In our hearts we know that God is perfect and holy. …And, when we are honest, we painfully aware of just how much we are not.

It’s a dilemma: A God whom the prophet Habbakuk says, “is too pure to look upon evil,” (Hab. 1:13) has a love that will not allow him to look away.  In Jesus, God manages to right what we made wrong. To ride in and save the day. “God so loved the world that he gave his only begotten son, that whoever believes in him would not perish but have eternal life”(John 3:16).  The unlikely storyline God chose involved a cross, a tomb, and a man who wouldn’t stay dead.

It is called salvation…deliverance…rescue. We were as good as dead in trespasses, and then, As Peter said, “Christ died for our sins once for all. He never sinned, but he died for sinners to bring you safely home to God. (1 Pet 3:18)

Again, he was not a victim: This was in the script all along. Jesus’ death was the rescue plan.

But Jesus is a savior who, no matter how “over” the story appeared, still had a surprise ending up his sleeve. We know that plan worked by the Easter event – Jesus walking out of a tomb. We give it a fancy, religious sounding name, resurrection. But the shocking news was that a man very carefully put on ice did not stay that way. And, now that death cannot hold him, he holds out the hope of life to us as well. Paul said it like this: “Christ has been raised from the dead…the first of a great harvest of all who have died…just as death came into the world through a man, now the resurrection from the dead has begun through another man. Just as everyone dies because we all belong to Adam, everyone who belongs to Christ will be given new life.” (1 Cor. 15:20-22)

God offers his rescue to all. But God, always a gentleman, will not arm twist or manipulate us to accept his offer. In Terminator 2, the terrifying cyborg played by Arnold Schwarzenegger shows up to rescue Sarah Conner. She is terrified. After vanquishing her enemies, the Terminator reaches out to her with the words, “Come with me if you want to live.”

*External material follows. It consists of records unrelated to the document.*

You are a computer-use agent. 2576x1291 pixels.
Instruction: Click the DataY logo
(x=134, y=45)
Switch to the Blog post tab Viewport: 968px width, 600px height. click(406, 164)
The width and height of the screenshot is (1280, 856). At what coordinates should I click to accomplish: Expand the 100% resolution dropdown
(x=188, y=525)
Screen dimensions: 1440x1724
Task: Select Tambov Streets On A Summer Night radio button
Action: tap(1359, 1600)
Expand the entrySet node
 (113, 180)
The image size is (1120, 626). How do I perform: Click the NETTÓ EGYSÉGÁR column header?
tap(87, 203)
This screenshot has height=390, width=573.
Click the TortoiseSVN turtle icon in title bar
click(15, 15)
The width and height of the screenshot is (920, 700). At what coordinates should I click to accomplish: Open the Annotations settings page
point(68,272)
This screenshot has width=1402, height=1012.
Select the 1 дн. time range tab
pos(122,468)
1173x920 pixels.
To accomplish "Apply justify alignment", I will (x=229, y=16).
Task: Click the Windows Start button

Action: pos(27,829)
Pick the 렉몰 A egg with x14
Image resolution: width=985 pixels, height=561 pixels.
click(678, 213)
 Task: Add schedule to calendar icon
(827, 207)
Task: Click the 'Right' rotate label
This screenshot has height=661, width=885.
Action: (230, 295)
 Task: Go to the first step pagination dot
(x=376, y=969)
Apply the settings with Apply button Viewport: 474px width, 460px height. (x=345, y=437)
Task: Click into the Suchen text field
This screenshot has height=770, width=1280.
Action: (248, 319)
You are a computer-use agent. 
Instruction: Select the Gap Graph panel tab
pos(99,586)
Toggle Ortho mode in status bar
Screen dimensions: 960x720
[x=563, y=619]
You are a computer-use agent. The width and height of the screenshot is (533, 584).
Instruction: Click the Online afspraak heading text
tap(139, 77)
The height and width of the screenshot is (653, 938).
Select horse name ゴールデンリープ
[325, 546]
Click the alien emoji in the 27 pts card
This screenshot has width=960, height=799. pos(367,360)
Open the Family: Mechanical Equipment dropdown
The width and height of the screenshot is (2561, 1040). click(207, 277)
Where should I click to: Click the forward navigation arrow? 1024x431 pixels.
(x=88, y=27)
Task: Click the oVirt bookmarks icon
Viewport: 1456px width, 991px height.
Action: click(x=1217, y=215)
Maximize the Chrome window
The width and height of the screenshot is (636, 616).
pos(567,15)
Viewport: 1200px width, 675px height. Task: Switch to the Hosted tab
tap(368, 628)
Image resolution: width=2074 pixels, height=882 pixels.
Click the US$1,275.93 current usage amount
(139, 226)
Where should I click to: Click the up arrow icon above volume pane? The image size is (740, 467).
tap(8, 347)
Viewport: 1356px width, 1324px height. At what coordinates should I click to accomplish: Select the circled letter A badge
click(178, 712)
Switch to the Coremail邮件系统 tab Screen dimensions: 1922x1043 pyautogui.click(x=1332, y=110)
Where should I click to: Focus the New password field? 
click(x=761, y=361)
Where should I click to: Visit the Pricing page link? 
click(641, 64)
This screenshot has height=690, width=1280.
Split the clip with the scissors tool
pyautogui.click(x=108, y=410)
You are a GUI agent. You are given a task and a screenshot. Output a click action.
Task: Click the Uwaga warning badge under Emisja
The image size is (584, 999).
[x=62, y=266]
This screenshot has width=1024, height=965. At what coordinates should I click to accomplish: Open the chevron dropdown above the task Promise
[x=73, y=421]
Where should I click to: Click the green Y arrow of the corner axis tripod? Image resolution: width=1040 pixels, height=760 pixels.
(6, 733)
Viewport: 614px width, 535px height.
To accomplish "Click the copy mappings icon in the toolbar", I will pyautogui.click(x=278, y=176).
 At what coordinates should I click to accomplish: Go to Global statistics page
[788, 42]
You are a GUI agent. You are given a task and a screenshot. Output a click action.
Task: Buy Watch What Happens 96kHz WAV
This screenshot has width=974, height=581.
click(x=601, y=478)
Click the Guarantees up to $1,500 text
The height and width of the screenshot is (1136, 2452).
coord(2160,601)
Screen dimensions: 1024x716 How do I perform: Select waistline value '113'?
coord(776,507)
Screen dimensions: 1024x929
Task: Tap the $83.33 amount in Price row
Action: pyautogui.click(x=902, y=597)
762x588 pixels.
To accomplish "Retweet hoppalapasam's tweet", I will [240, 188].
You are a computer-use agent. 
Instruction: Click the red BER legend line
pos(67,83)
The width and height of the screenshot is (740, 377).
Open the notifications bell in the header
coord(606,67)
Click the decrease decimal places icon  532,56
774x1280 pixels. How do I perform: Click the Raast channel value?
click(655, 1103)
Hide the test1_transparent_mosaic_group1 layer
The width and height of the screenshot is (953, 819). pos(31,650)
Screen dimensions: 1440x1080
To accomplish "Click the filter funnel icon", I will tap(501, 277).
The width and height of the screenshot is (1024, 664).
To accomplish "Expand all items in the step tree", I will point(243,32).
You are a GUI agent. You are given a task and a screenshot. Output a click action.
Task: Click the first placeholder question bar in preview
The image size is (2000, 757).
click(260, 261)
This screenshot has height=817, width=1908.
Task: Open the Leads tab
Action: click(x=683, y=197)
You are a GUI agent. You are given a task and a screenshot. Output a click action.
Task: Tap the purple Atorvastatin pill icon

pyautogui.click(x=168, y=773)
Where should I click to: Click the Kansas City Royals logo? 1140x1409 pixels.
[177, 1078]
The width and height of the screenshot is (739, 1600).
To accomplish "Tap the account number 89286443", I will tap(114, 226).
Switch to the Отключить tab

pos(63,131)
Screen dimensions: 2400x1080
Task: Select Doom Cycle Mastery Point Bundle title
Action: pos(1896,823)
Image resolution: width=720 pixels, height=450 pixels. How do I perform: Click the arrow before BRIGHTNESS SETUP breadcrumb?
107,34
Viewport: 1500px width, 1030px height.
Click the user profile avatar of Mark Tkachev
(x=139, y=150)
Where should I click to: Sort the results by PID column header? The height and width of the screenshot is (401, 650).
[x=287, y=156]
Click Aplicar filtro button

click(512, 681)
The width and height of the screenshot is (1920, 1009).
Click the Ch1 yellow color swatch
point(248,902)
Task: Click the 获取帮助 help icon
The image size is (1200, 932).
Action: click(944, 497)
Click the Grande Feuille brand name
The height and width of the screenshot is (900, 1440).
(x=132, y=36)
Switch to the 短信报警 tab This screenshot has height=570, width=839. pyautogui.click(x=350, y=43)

Do you want to live? Will you come with Jesus?

Will you allow his forgiveness to be yours? Will you allow his Spirit to breath new life into you? Will you allow the great author and director to give you love and acceptance…to write a new ending to your story?

John said it like this, “To all who receive him, even to those who call on his name, he gave the right to become the children of God.” (John 1:12)

Tonight, what scene are you in? Are you at the height of success? If so, you might want to resist the temptation to arrogance. You have seen this story. You know the heights are an illusion.

Are you being overcome by the adversities of life? Do times look dark? You need to know, that in Christ, you have an Aslan…A hero with superpowers, unstoppable like a cyborg. A man in a white hat who has already ridden to your rescue…

He purchased your forgiveness on a cross, guaranteed your ultimate rescue when he walked from the tomb, and offers a life transformed in the in-between.

So when all looks lost, look up. For it is not until we are at the end of us that our Super Man can do his thing.

Is it just me, or is that the fat lady I hear warming up her voice in the wings?

Or as the church says, The Lord is risen indeed. Alleluia!”